Liu Xi mengangguk namun tetap menangis. Memeluk tubuh Rou Ni yang menepuk-nepuk pundaknya pelan. "Terimakasih atas segalanya. Aku tak tahu harus bagaimana jika tak memiliki sahabat sepertimu."
Rou Ni tersenyum. "Aku turut ambil andil dalam hancurnya hidupmu. Dan hanya ini yang bisa aku lakukan. Jadi ceritakan padaku, apa yang membuatmu menangis?"
Liu Xi melepaskan pelukannya dan duduk menatap Harumi. "Dia tak menginginkan aku. Dia juga tak menginginkan bayiku. Dia menolak. Bahkan dia tak ingat padaku,"
Wajah Rou Ni mengeras. Tangannya mengepal dengan gertakan gigi yang kuat. "Pria berengsek sepertinya berani mengatakan itu padamu. Akan kubuat dia menikahimu. Kau tak perlu pikirkan apapun. Dia akan datang dan menikahimu. Aku janji."
"Apa yang harus aku lakukan?" tanya Liu Xi lirih. "Aku sudah mencoba mencari pekerjaan tapi-"

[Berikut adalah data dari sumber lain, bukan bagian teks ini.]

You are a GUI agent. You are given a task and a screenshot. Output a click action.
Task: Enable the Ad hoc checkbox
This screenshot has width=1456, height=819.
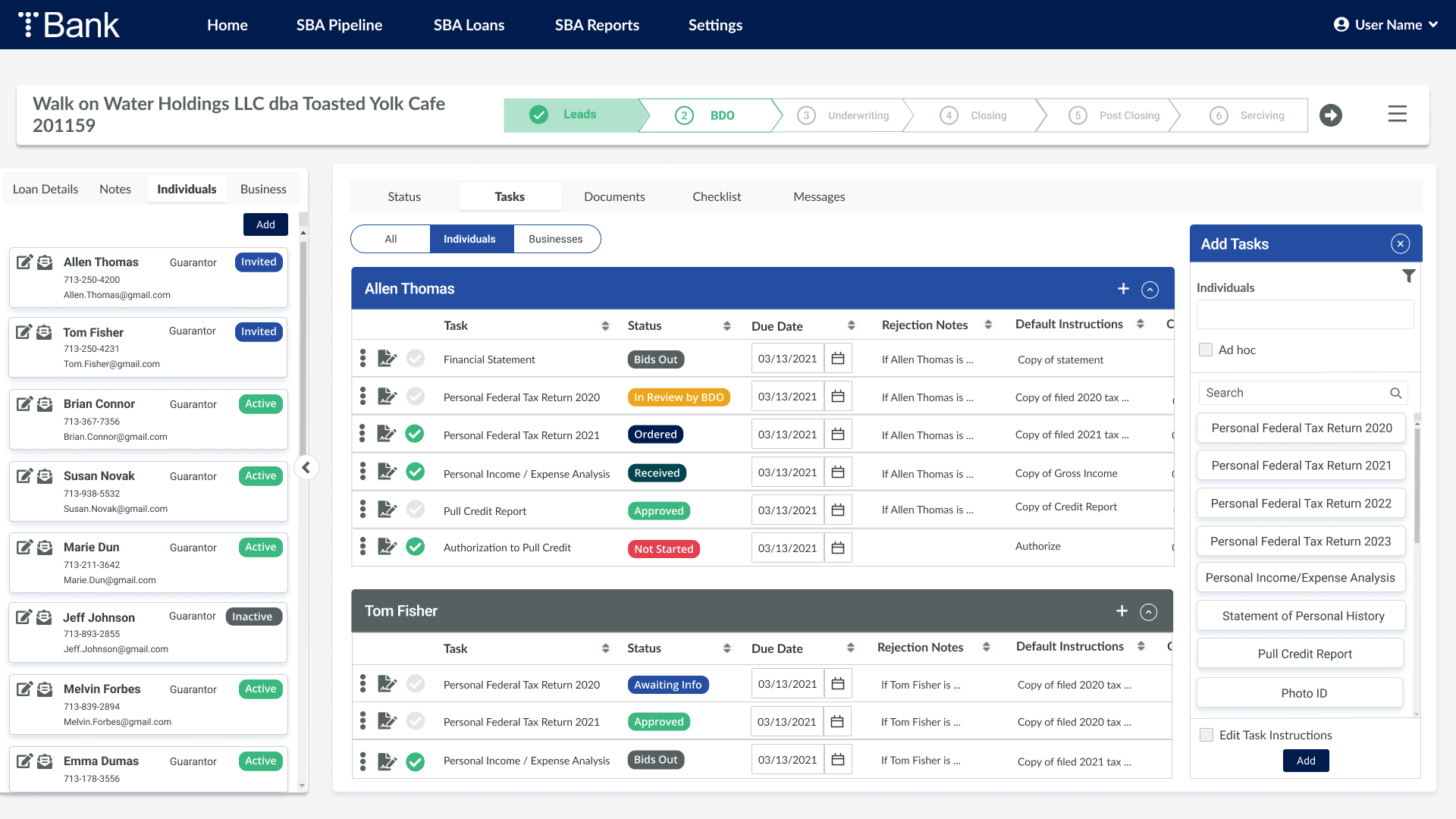point(1206,350)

"Tak perlu, Xi. Kau akan menikah dengannya dan dia akan memenuhi semua kebutuhanmu."
Liu Xi diam. Bukankah semua yang Rou Ni katakan sungguh diluar batas kemampuannya? Ia mengenal sahabatnya dengan baik. Dan mungkin saja Rou Ni dapat melakukan itu semua. Ia tersenyum saat Rou Ni memaksanya makan dan meminum segelas susu ibu hamil. Bahkan tak lama kemudian orang suruhan Rou Ni datang dengan membawa segala kebutuhan yang Liu Xi butuhkan.
"Aku akan pulang."
"Apa?" tanya Rou Ni menoleh.
"Ayah ingin aku pulang untuk bertemu dengan calon ibuku."
Rou Ni menatap kasihan pada Liu Xi. "Ya, Tuhan. Apa kau mengatakan pada Ayahmu bahwa kau hamil?"
Liu Xi menggeleng. "Aku berniat menyimpannya untuk diriku sendiri."
Rou Ni menghela napas dalam. "Aku ada bersamamu. Kau tak sendirian. Dan kapan kau akan pulang?"
"Sore ini. Aku telah berkemas sedikit. Aku tak akan lama, karena kupikir-"
"Aku mengerti." sela Rou Ni. "Baiklah aku akan mengantarmu pulang. Dan aku berjanji saat kau pulang, pria berengsek itu akan datang dan menikahimu. Kau percaya padaku kan?"
Liu Xi mengangguk. "Terimakasih atas semuanya."